In this section, we'll explore how implementing different activation functions in our LeNet model affects the CNN's performance.

Separately, we will:

- Update the model to use the `ReLU` activation function. Train the model and compare the final accuracy.
- Update the model to use the `tanh` activation function.
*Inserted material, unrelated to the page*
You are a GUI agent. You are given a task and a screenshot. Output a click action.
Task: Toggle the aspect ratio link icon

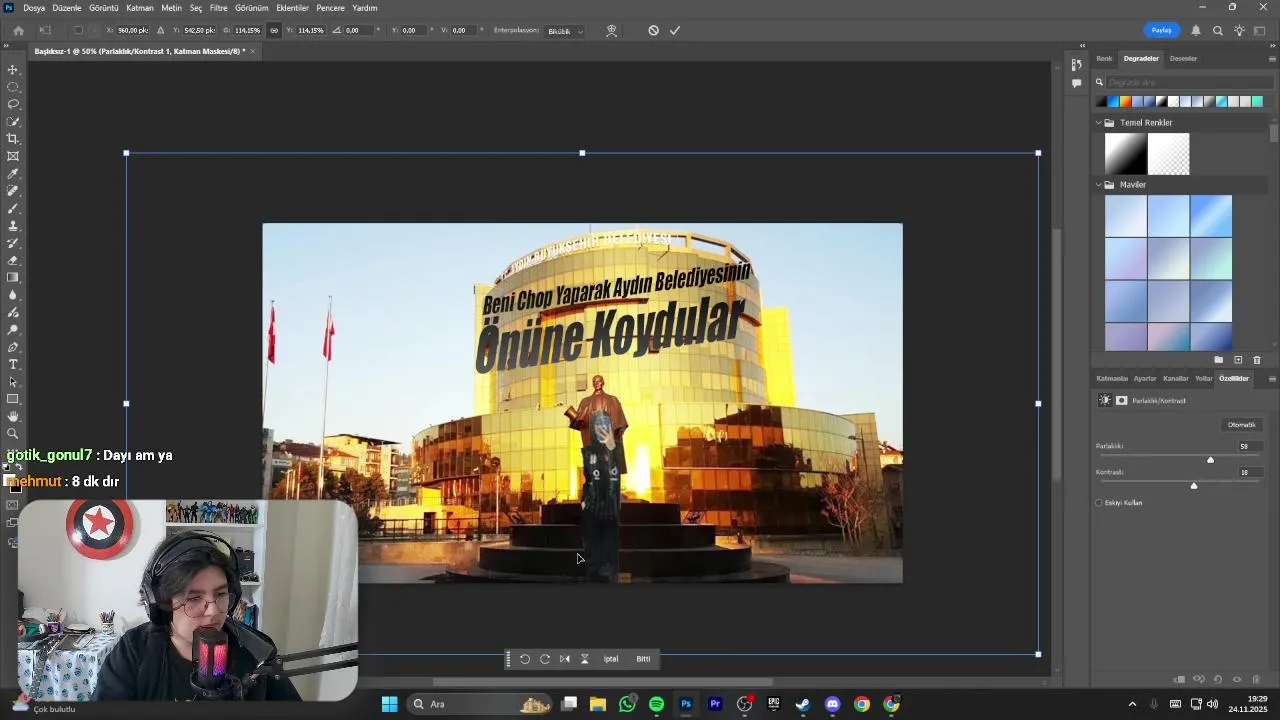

Train the model and compare the final accuracy.



In [None]:
# Revisit the LeNet class we defined earlier and update the activation function.
# In the __init__ method, replace self.sigmoid = nn.Sigmoid() with the below activation function
self.relu = nn.ReLU()

# Update the model's forward method so that it calls the new activation function.

# Then follow the steps to train the model again and note down its accuracy

In [None]:
x = self.pool(self.relu(self.conv1(x)))
x = self.pool(self.relu(self.conv2(x)))
x = self.relu(self.fc1(x))
x = self.relu(self.fc2(x))



In [None]:
# Now let's try revising and training the model with the `tanh` activation function.
self.tanh = nn.Tanh()

# Again, update the LeNet model class by adding the new activation function to the init block

In [None]:
x = self.pool(self.tanh(self.conv1(x)))
x = self.pool(self.tanh(self.conv2(x)))
x = self.tanh(self.fc1(x))
x = self.tanh(self.fc2(x))
# Update the model's forward method again so that it calls the new activation function.

# Then train the model again and note down its accuracy with the tahn activation function.